▶ Seção de texto:
_ _ _

Sustentabilidade, Divagações, Vinhos

Uvas próprias: vinho de agricultor.

Qual a diferença entre uma pessoa que faz vinho com uvas compradas e outra que cultiva as próprias uvas para fazer o vinho? Bom, essa discussão é talvez uma das mais delicadas no mundo dos vinhateiros Naturebas, sejam eles biodinâmicos, orgânicos, vinifiquem de maneira natural ou não. 

Vamos por partes. O resultado final do vinho de vinificação natural feito por uma pessoa que compra as uvas e vinifica, caso a pessoa compre uvas de boa qualidade, pode ser tão interessante e saudável quanto um vinho feito por alguém que cultivou e depois vinificou as próprias uvas. 

Aliás, o resultado final pode ser até mais interessante, pois se a pessoa tem talento pra vinificar, seja as próprias uvas ou não, o vinho vai ser bom de qualquer maneira. Tem muita gente que produz uva boa mas não tem lá tanto talento ou conhecimento pra vinificar de maneira natural, daí embora o vinho seja saudável e conceitualmente interessante, pode não ser tão interessante no paladar.

_ _ _

▶ Exercícios propostos:
• 1. Segundo o texto sobre vinho de agricultor, o que falta a muita gente que produz uva boa?
• 2. Dê continuidade ao texto sobre vinho de agricultor a partir do ponto em que ele termina.
A listagem não é necessária para resolver as tarefas.

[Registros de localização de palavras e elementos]
_ _ _

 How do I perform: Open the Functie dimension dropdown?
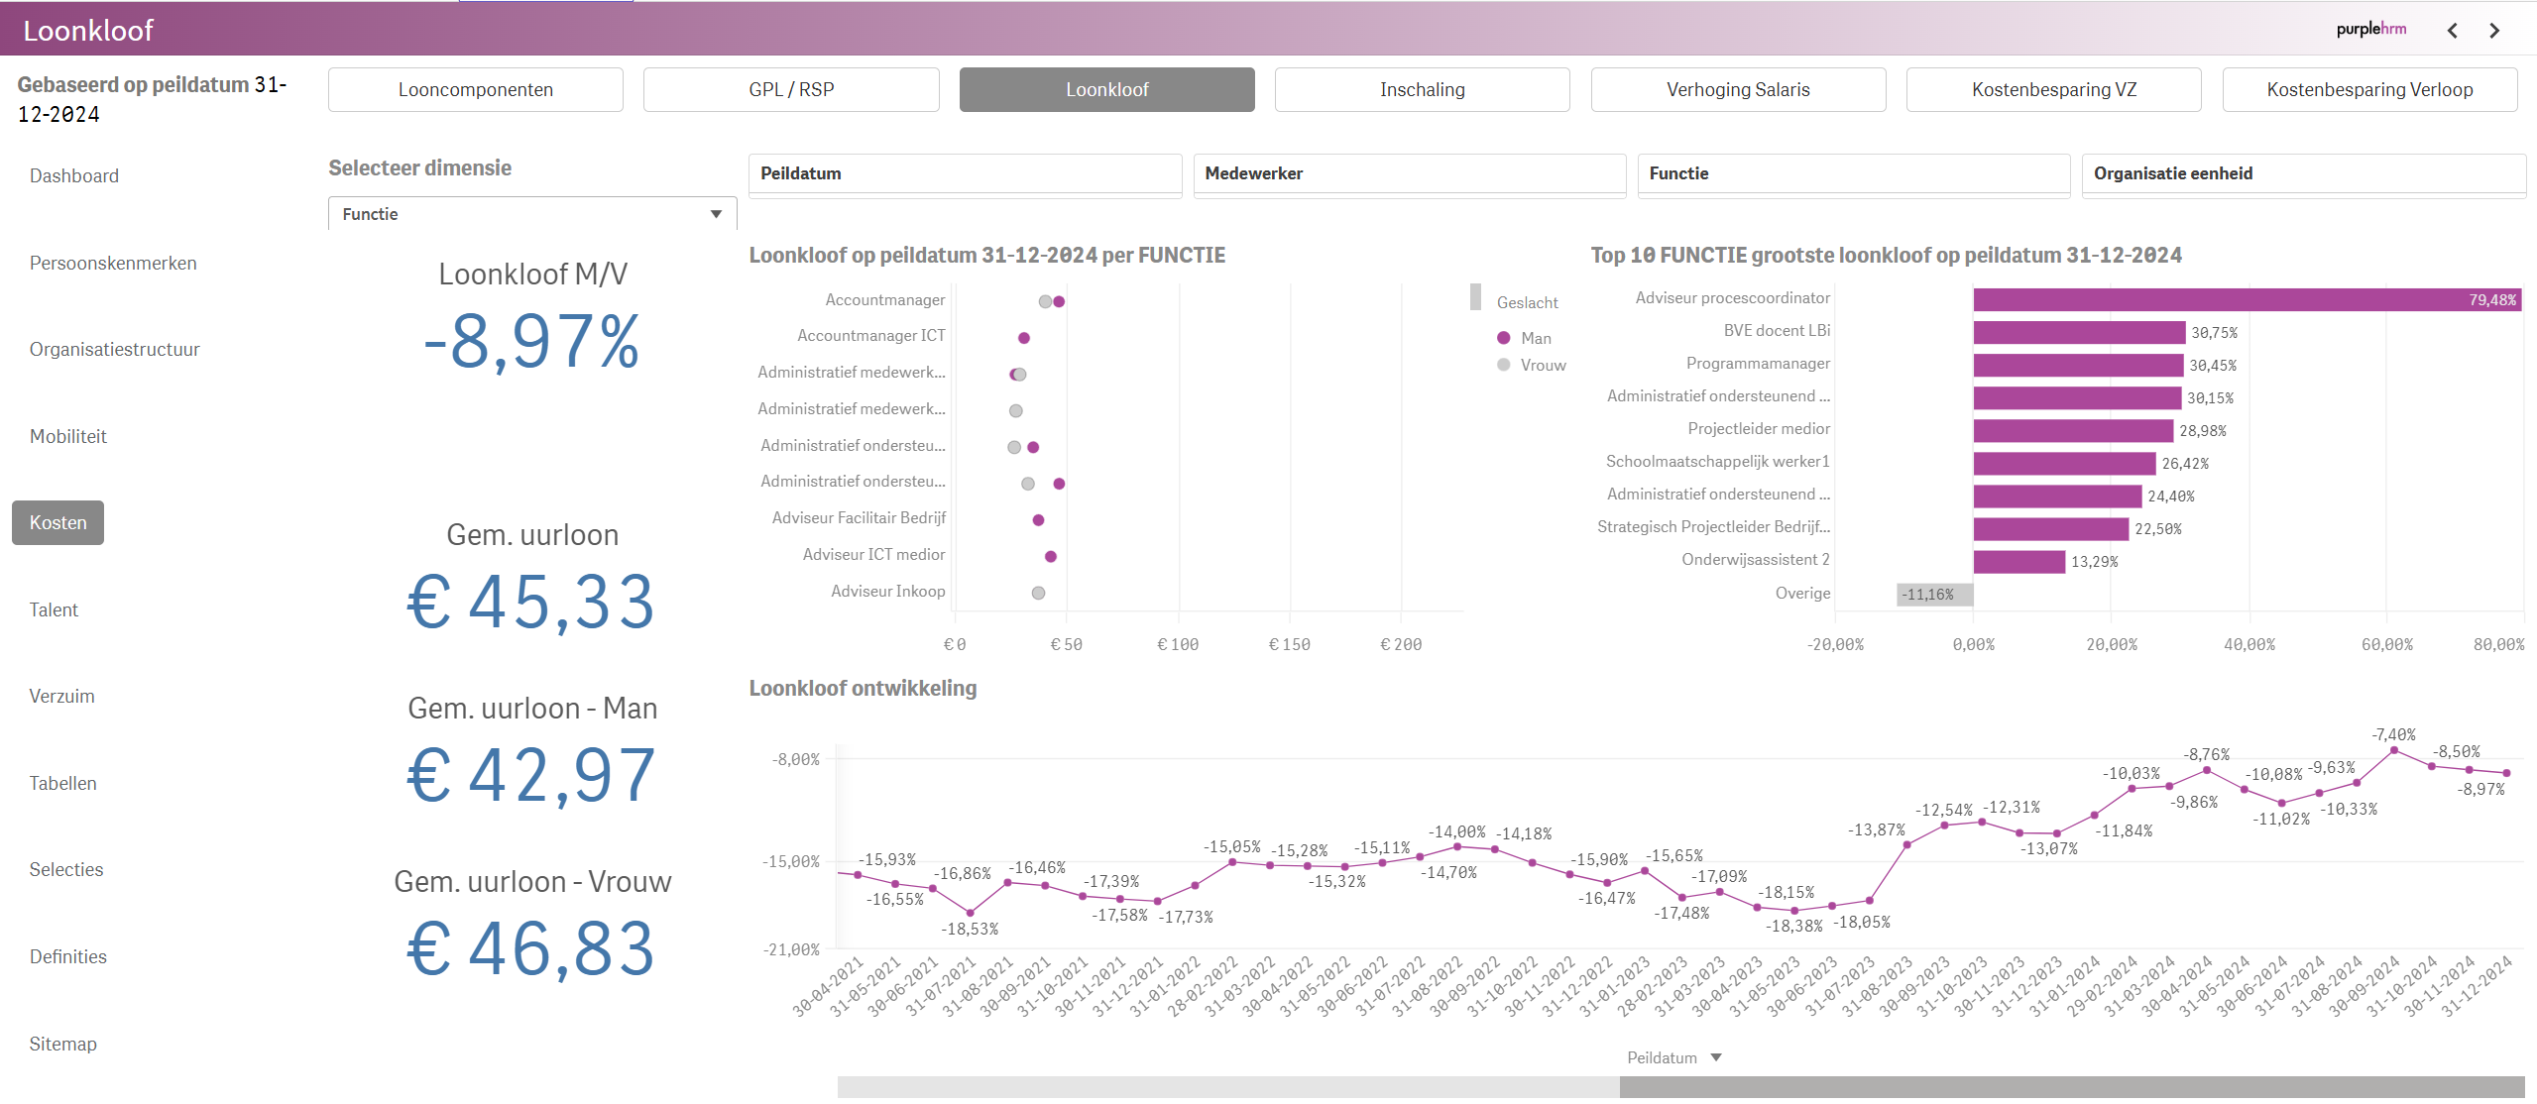click(x=531, y=214)
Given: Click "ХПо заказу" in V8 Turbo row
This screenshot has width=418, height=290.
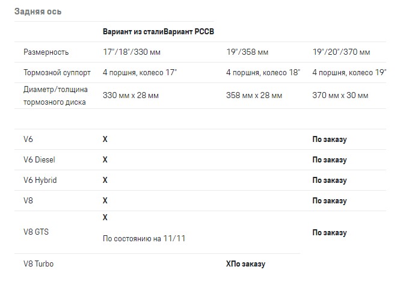Looking at the screenshot, I should [x=245, y=264].
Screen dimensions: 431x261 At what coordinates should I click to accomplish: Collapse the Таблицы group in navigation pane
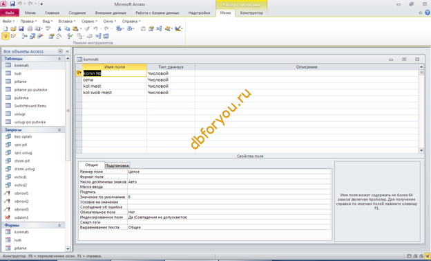[x=59, y=59]
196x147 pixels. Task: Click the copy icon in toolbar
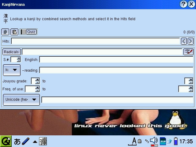tap(5, 32)
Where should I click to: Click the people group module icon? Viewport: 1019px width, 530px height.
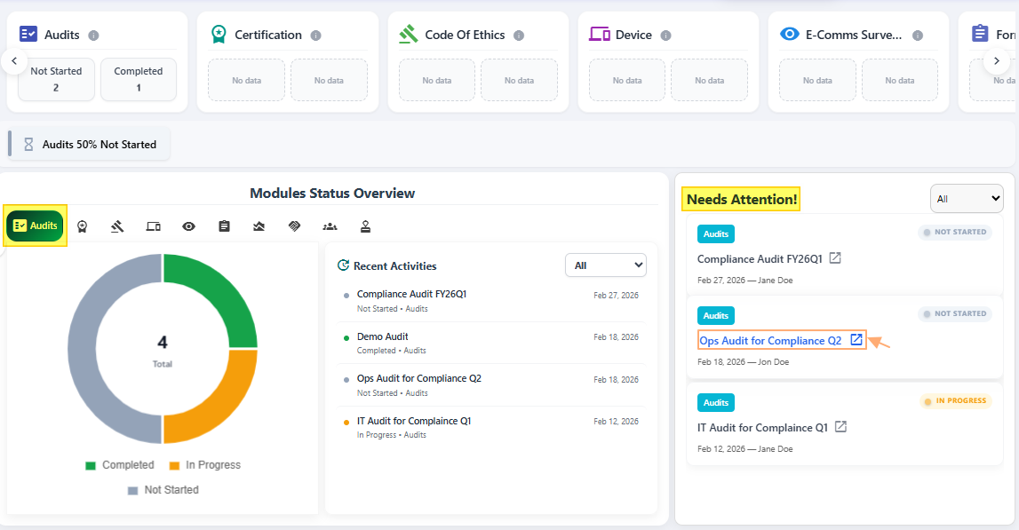pos(330,225)
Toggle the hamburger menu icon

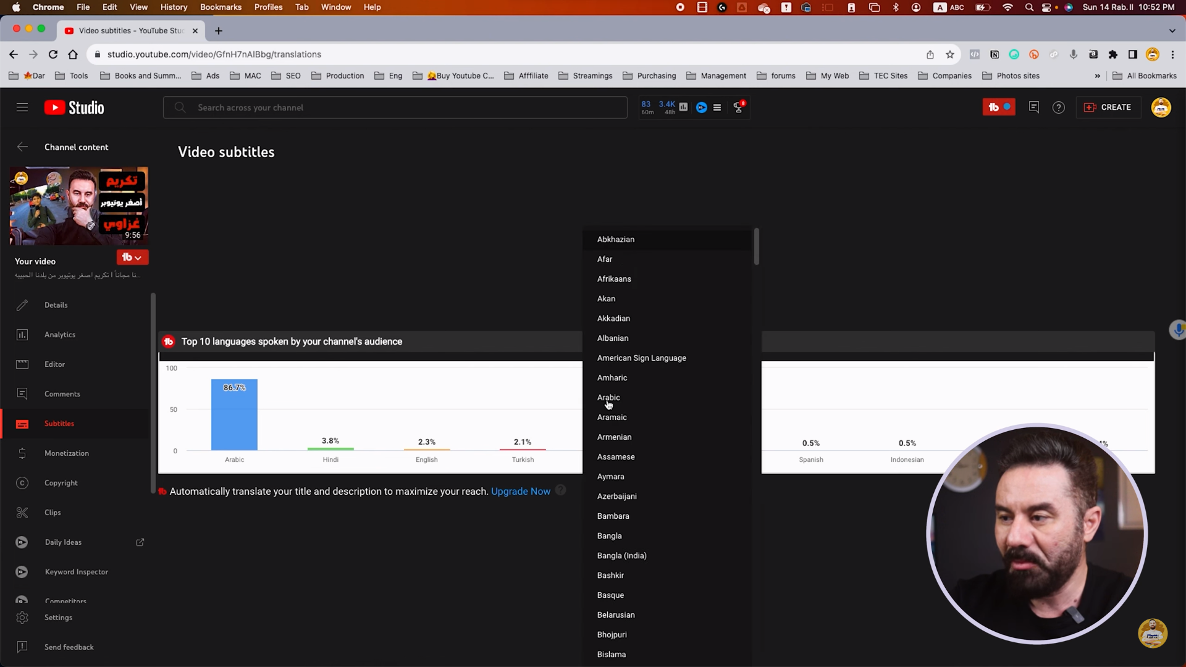pyautogui.click(x=22, y=107)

_ _ _

▶ Respostas:
• 1. Falta tanto talento ou conhecimento para vinificar de maneira natural.

• 2.
Aliás, acho que essa é uma linha de pensamento que sempre devemos ter: são muitas as coisas que vão dizer sobre a qualidade do vinho. Se ele é bom no nariz e na boca, gente, isso é só uma das coisas. Seria muito egoísmo e muita alienação avaliarmos um vinho só pelas características organolépticas – se bem que para os mais sensíveis, elas já vão dizer muita coisa sobre o vinho. É meio que avaliar uma pessoa pela aparência – pode ser que a aparência nos dê um geral do que é a pessoa, mas não deixa de ser pouco profundo. E a história dela? E o que ela não mostra? Aquela beleza é natural ou foi construída para agradar aos outros? 

Com vinho é igual. De onde vieram essas uvas? As uvas são de qualidade? Esse plantio faz bem pra nossa saúde e pra saúde do meio ambiente? Esse plantio incentiva a agroindústria ou incentiva o pequeno produtor? Incentiva a máquina de veneno ou incentiva a recuperação dos solos? Yeaph. Tem mais areia nesse caminhão do que muita gente quer carregar. 

Ok. Pausa. Leia-se aqui como uvas de qualidade = uvas saudáveis e equilibradas. Ou seja, no mínimo orgânicas – pois desculpe, não adianta achar que uva convencional é uva de qualidade. Isso é um conceito que além de já estar ultrapassado, só mostra a alienação em relação à saúde do planeta e a saúde social da estrutura rural/tradicional/cultural e agrícola.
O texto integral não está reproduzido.